James Fairlie (c.1588 – 1658) was a Scottish minister of the Church of Scotland. He was minister of Greyfriars Kirk in Edinburgh and briefly served as both Professor of Divinity at the University of Edinburgh (1629-30) and as Bishop of Argyll (1637-8).

==Life==
Fairlie was born in Edinburgh around 1588, the son of an "honest burgess". He studied at the University of Edinburgh, gaining an MA in 1607 at the age of 19. He then served as a "regent" of the University.

In 1625, he was appointed minister of South Leith Parish Church in the harbour area of Edinburgh. In 1629 he was appointed Professor of Divinity at the University of Edinburgh. In November 1630, he replaced John Duncanson as "second charge" to Old Greyfriars alongside Rev Andrew Ramsay in "first charge".

He resigned in July 1637, having been elected Bishop of Argyll in place of Bishop Boyd but was deposed from this position by the General Assembly of the Church of Scotland in 1638. After a troubled period trying to find a new position, including failing to become minister of Largo, in March 1644 he eventually received a post as minister of Lasswade near Edinburgh under patronage of the King.

● **Given records**
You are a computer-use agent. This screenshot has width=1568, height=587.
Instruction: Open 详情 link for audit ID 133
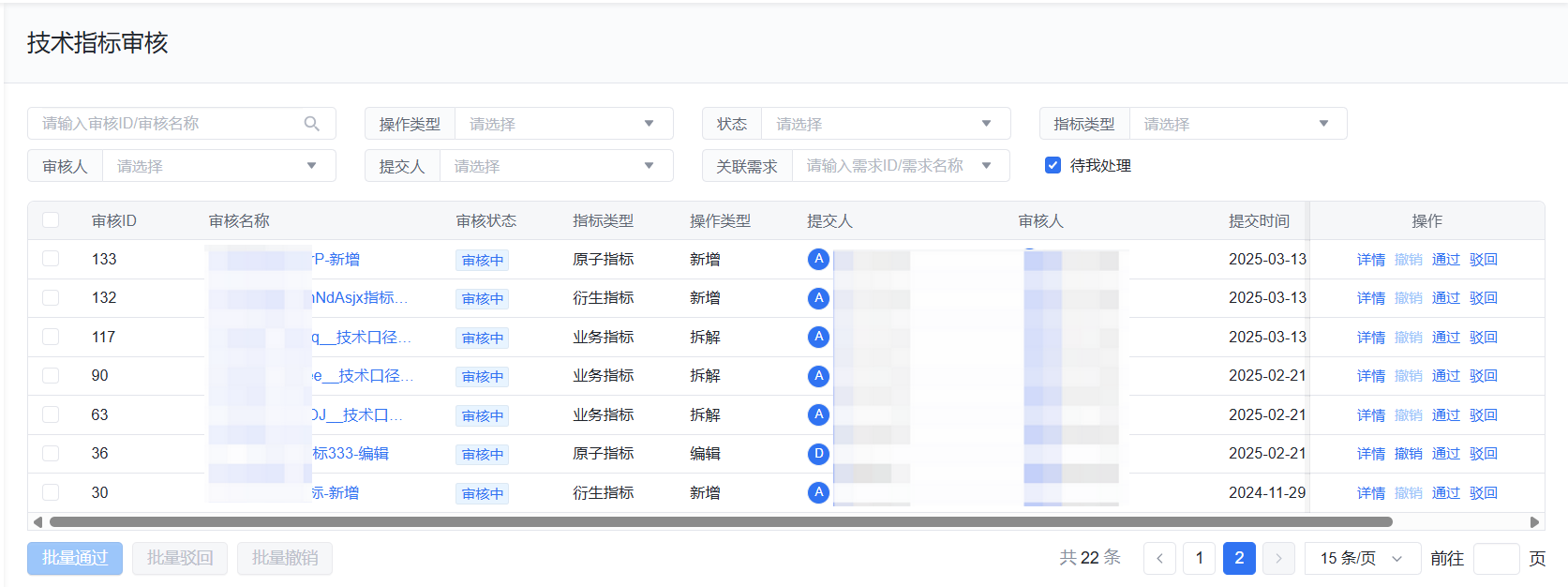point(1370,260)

---

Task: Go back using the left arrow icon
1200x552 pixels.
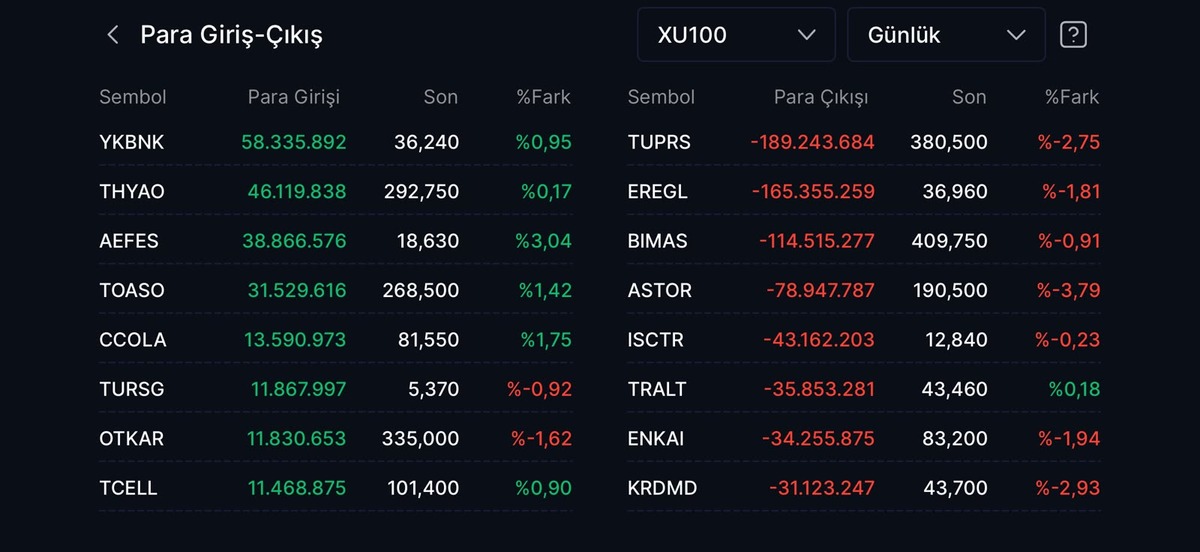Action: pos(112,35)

...

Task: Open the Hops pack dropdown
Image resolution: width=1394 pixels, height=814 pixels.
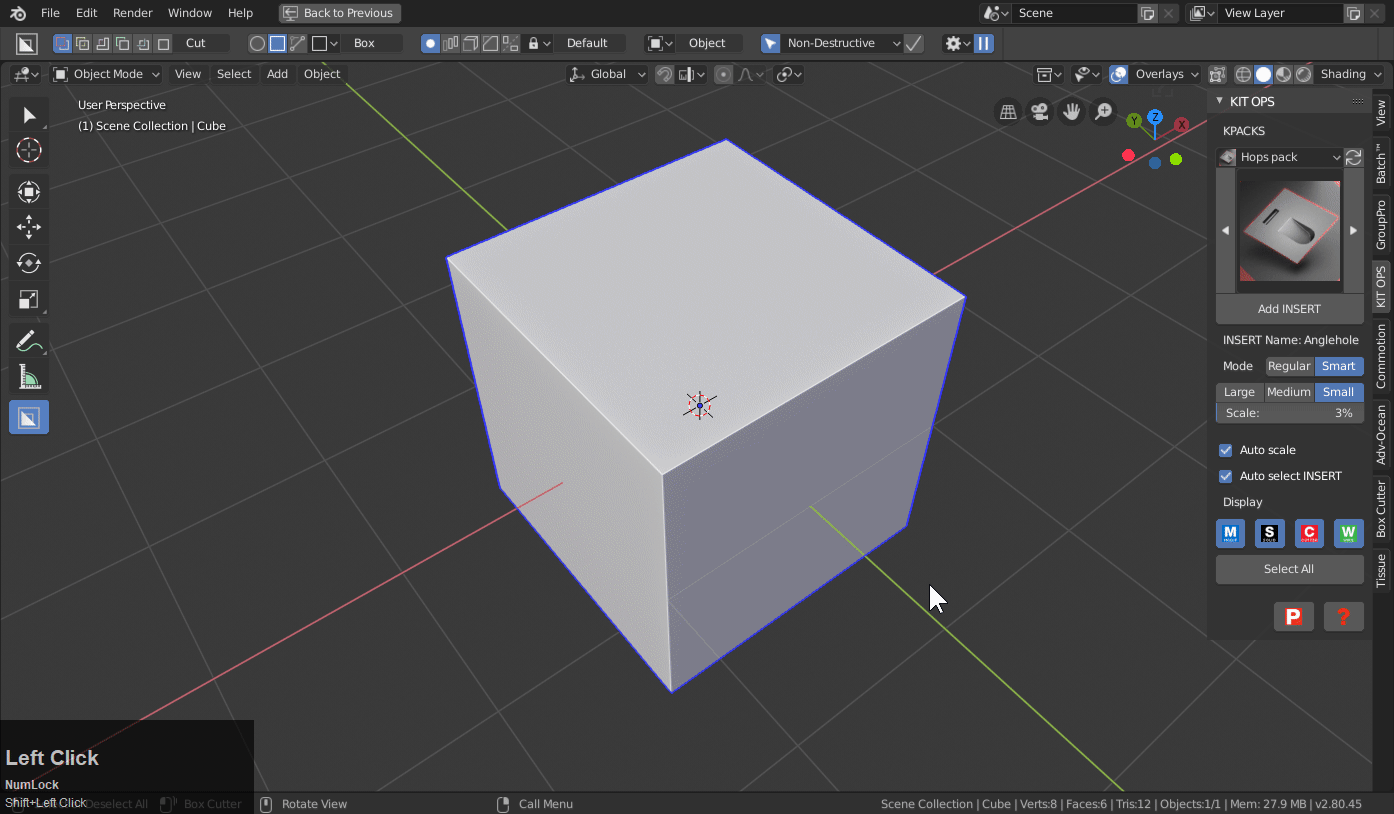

● **Complete the following**
- A) In the biography of James Fairlie, what reason does the text give for his resignation in July 1637? Answer in one to three sentences.
- B) Carry on the biography of James Fairlie from the point where it stops.

● **Your written answers**
- A) He resigned in July 1637 because he had been elected Bishop of Argyll in place of Bishop Boyd.

- B)
In April 1652 he was shortlisted along with Prof Alexander Colvill of St Andrews, Prof Thomas Crauford, William Colvill, William Strachan of Aberdeen and William Rait of Brechin for the position of Principal of University of Edinburgh to replace John Adamson. William Colvill was chosen but was unavailable and the post was filled for ten years by Robert Leighton until Colvill eventually took on the role.

He died in Lasswade in February 1658 and is buried in the local churchyard.